A crime scene. . (Photo credit: Wikipedia)

Crime Scene Analysis Profile- A report that examines and interprets the behavioral evidence including location and scene types, point of contact, offender method of approach, attack and control, offender use of weapons, force and resistance, sexual acts, precautionary and contradictory acts, evidence of planning, offense skill level, items taken by or left behind by the offender, verbal behavior, and modus operandi/motivational behavior.

Offender Characteristics Profile. This is similar to Crime Scene Analysis but also includes familiarity with a victim or location, evidence of criminal history and state of mind, evidence of psychopathic characteristics such as superficiality, deceitfulness, impulsivity, lack of empathy or remorse, egocentricity, need for excitement, evidence of personal or sexual conflict, and evidence of sexual fantasy.

 

Writers Note:

As writers, we profile our characters. We bring them to life by giving them emotions, goals, conflicts and motivations.  We get into the heads of our characters. We give them an age, sex, height, weight, hair color, eye color, likes and dislikes, hobbies, friends, enemies, personality traits, and emotional baggage.

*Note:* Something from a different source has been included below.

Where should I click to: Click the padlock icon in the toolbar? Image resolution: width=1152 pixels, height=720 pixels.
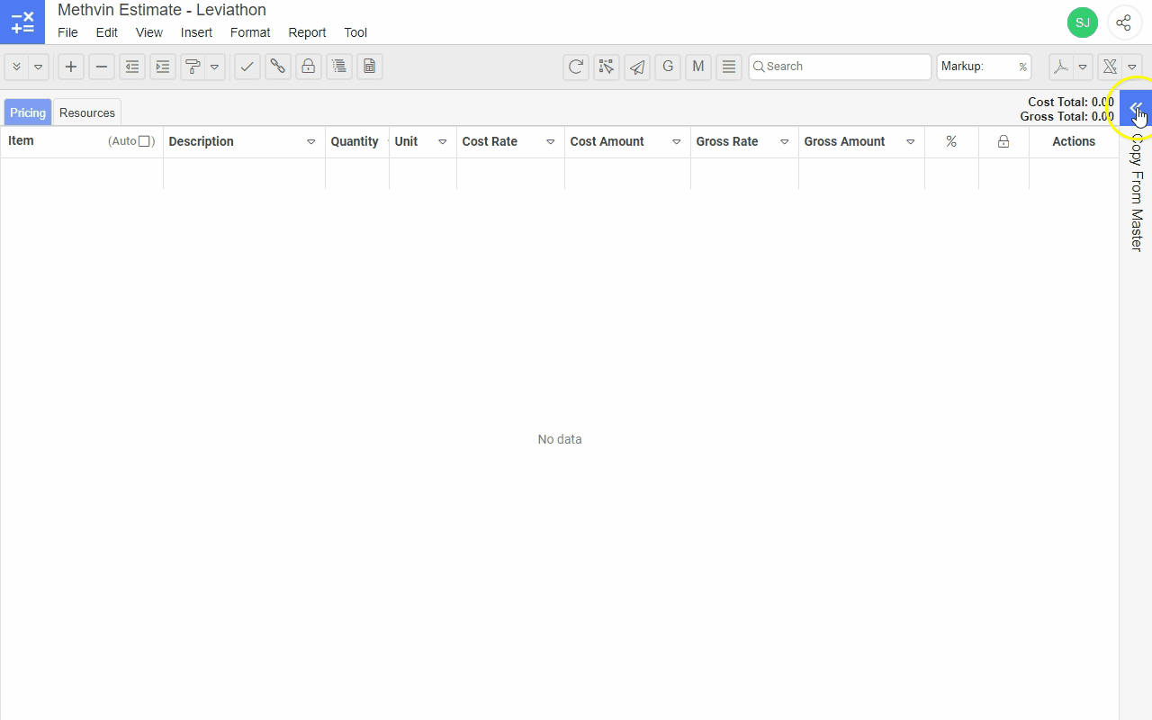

We can make our characters heroes or diabolical villains. Writers have the advantage of telling a story from any point of view (POV) we choose. It can be told from the victim’s POV, the villain’s POV or the hero/heroine’s POV. By doing so, each becomes a different story to tell.

In crime fiction I have the advantage of allowing my victims to have justice. In real life this isn’t always the case. This inspires me to write about the darkness in murders’ minds. I know in the end, I can create the justice they deserve.